**REQUIREMENT**
Reproduce everything from the line containing "Given: Select the 账号登录 tab" down to the line containing "tap(537, 45)" exactly as it stands, both of those lines included.

**EXTRACTED MATERIAL**
####
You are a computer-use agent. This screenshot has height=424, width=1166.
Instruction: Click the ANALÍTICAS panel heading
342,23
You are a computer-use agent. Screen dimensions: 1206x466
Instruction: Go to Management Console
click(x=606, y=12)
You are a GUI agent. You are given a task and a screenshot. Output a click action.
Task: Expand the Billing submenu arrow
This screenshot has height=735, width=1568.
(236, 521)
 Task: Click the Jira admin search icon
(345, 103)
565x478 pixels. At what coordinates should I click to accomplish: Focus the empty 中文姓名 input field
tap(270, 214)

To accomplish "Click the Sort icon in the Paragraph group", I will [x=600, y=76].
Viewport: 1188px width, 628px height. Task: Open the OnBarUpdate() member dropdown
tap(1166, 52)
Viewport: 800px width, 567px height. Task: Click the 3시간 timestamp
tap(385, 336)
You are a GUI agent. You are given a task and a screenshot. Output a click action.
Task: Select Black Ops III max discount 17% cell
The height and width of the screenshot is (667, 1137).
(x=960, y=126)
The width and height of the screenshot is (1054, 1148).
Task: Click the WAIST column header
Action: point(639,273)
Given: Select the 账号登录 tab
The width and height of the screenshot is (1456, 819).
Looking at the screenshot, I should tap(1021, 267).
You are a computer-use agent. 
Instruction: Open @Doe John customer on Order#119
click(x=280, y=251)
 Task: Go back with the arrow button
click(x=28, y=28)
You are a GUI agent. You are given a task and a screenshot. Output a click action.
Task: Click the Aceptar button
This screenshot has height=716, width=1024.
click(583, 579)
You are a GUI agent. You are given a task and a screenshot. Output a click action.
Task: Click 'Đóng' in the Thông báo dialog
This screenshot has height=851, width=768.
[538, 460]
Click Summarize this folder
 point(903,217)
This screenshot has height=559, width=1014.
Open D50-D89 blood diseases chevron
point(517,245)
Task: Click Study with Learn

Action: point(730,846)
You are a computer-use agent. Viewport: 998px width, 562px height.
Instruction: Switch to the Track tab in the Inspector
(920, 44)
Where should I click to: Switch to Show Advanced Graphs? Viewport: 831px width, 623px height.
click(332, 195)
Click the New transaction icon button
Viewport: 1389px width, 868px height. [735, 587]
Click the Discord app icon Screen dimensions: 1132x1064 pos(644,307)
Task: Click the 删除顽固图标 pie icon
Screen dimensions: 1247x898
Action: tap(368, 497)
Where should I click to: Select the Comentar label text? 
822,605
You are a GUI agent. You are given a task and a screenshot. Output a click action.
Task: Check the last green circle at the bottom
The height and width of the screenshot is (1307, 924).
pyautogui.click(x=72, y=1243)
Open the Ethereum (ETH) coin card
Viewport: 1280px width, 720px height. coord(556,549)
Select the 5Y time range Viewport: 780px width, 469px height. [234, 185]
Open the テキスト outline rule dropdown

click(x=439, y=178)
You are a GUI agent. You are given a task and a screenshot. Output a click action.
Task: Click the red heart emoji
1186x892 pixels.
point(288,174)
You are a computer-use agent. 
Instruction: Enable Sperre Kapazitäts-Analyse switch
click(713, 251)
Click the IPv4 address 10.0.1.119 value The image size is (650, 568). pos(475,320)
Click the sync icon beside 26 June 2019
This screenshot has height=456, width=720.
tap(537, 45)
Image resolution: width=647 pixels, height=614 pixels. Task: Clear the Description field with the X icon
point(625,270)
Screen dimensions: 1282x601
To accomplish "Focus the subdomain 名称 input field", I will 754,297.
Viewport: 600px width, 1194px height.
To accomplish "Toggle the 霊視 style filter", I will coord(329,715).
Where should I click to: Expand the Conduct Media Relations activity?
####
**FULL ANSWER**
Given: Select the 账号登录 tab
The width and height of the screenshot is (1456, 819).
Looking at the screenshot, I should tap(1021, 267).
You are a computer-use agent. 
Instruction: Open @Doe John customer on Order#119
click(x=280, y=251)
 Task: Go back with the arrow button
click(x=28, y=28)
You are a GUI agent. You are given a task and a screenshot. Output a click action.
Task: Click the Aceptar button
This screenshot has height=716, width=1024.
click(583, 579)
You are a GUI agent. You are given a task and a screenshot. Output a click action.
Task: Click 'Đóng' in the Thông báo dialog
This screenshot has height=851, width=768.
[538, 460]
Click Summarize this folder
 point(903,217)
This screenshot has height=559, width=1014.
Open D50-D89 blood diseases chevron
point(517,245)
Task: Click Study with Learn

Action: point(730,846)
You are a computer-use agent. Viewport: 998px width, 562px height.
Instruction: Switch to the Track tab in the Inspector
(920, 44)
Where should I click to: Switch to Show Advanced Graphs? Viewport: 831px width, 623px height.
click(332, 195)
Click the New transaction icon button
Viewport: 1389px width, 868px height. [735, 587]
Click the Discord app icon Screen dimensions: 1132x1064 pos(644,307)
Task: Click the 删除顽固图标 pie icon
Screen dimensions: 1247x898
Action: tap(368, 497)
Where should I click to: Select the Comentar label text? 
822,605
You are a GUI agent. You are given a task and a screenshot. Output a click action.
Task: Check the last green circle at the bottom
The height and width of the screenshot is (1307, 924).
pyautogui.click(x=72, y=1243)
Open the Ethereum (ETH) coin card
Viewport: 1280px width, 720px height. coord(556,549)
Select the 5Y time range Viewport: 780px width, 469px height. [234, 185]
Open the テキスト outline rule dropdown

click(x=439, y=178)
You are a GUI agent. You are given a task and a screenshot. Output a click action.
Task: Click the red heart emoji
1186x892 pixels.
point(288,174)
You are a computer-use agent. 
Instruction: Enable Sperre Kapazitäts-Analyse switch
click(713, 251)
Click the IPv4 address 10.0.1.119 value The image size is (650, 568). pos(475,320)
Click the sync icon beside 26 June 2019
This screenshot has height=456, width=720.
tap(537, 45)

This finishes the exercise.